Texto del documento »
--*--

Durante cinco días consecutivos más de 40 mil habitantes de Ocotal han sufrido los efectos del desabastecimiento de agua potable, debido a la obstrucción de la presa de captación y los altos niveles de turbidez en las aguas del río Dipilto.
El caudal del río Dipilto, que nace en el municipio del mismo nombre, al norte de Ocotal, superó los niveles normales después de las constantes lluvias que al mismo tiempo ocasionaron derrumbes, inundaciones y graves daños a la infraestructura vial y en especial de los caminos rurales.
Ocotal es un municipio meramente urbano, que se ha caracterizado por el desabastecimiento de agua en temporadas extremadamente secas o en temporadas de abundantes lluvias, razón por la cual sus habitantes viven permanentemente preparados con sus pilas o recipientes llenos, para cubrir esas deficiencias.
A lo anterior se añade que desde hace tres años Ocotal está zonificado, para que el servicio de agua potable llegue a todos al menos día de por medio.
Sin embargo, cinco días de desabastecimiento de agua superan la capacidad de almacenamiento y sus habitantes tienen que recurrir a otras alterativas, como realizar los quehaceres del hogar con agua de lluvia, comprar agua purificada para el consumo o en caso extremo ir al río Dipilto, río Mozonte o al río Coco a buscar agua.
La mayoría espera desesperadamente una respuesta de las autoridades locales. Decenas de pronunciamientos a través de las emisoras locales demandan al alcalde y al delegado de la Empresa Nicaragüense de Acueductos y Alcantarillados (Enacal) el envío de pipas o la solución inmediata al problema.
Norberto Fajardo Ruiz, delegado departamental de Enacal en Nueva Segovia, dijo que el principal problema de desabastecimiento de agua en Ocotal son los niveles de turbidez alcanzados en las aguas del río Dipilto, lo que es “difícil de tratar por la planta potabilizadora”.
Añadió que la planta convencional (de gravedad) tiene capacidad de potabilizar unas 2,000 unidades máximo, muy por debajo de las 4,000 ó 5,000 unidades a las que ha llegado en los últimos cinco días el agua del río Dipilto.
Explicó que hay dos plantas, una convencional (por gravedad) y otra eléctrica. Esta última está conectada al circuito donde los cortes de energía diarios son de las siete de la mañana hasta las dos de la tarde, dejando de tratar el 40 por ciento del agua que necesita la ciudad.
Otro de los problemas, reveló el funcionario, es que cuando crece el río, los operarios no pueden trabajar en el canal de derivación artesanal con sacos de arena para mantener los niveles del agua y garantizar que entre a la tubería de captación; y al contrario, “los trabajadores corren riesgos y los sacos se los lleva la corriente”.
POSIBLES SOLUCIONES
Enacal orientó durante los primeros días de desabastecimiento de agua en Ocotal, el uso racional del agua potable aún almacenada porque “no está en nuestras manos resolver el problema, todo depende de la naturaleza, porque hasta que disminuyan las lluvias la planta potabilizadora podrá trabajar a su capacidad”.
El Hospital Alfonso Moncada Guillén es uno de los sitios priorizados por Enacal, que ha dirigido las válvulas para el abastecimiento a ese centro.

--*--

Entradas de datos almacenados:
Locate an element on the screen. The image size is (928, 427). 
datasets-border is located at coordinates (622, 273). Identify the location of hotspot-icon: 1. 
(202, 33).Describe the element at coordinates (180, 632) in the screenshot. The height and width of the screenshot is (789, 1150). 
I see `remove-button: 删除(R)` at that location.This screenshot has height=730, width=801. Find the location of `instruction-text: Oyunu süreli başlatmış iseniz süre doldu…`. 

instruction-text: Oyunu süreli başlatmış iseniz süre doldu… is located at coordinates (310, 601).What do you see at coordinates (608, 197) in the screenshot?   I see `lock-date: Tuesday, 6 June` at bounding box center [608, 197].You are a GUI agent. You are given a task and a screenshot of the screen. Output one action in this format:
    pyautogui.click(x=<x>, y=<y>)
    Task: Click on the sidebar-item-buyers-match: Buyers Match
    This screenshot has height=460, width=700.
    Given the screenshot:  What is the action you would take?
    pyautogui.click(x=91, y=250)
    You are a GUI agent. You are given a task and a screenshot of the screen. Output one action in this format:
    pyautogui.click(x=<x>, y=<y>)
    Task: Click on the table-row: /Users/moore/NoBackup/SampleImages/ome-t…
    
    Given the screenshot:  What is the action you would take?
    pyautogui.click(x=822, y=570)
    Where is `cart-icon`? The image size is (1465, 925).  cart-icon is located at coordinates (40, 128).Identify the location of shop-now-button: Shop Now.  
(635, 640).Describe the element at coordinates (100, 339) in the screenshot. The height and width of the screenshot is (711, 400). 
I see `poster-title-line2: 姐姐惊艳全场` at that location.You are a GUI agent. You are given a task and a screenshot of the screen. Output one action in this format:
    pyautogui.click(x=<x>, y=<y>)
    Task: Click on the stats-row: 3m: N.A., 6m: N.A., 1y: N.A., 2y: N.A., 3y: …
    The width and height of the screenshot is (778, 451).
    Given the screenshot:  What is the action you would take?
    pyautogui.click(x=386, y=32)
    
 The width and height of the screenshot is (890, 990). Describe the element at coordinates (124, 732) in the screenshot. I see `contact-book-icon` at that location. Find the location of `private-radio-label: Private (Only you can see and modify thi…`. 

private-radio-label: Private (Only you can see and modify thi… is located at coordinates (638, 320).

--*--

Enunciado del problema »
Enumera todos los ríos que se nombran en la nota sobre el desabastecimiento de agua en Ocotal.

Respuesta solicitada »
- río Dipilto
- río Mozonte
- río Coco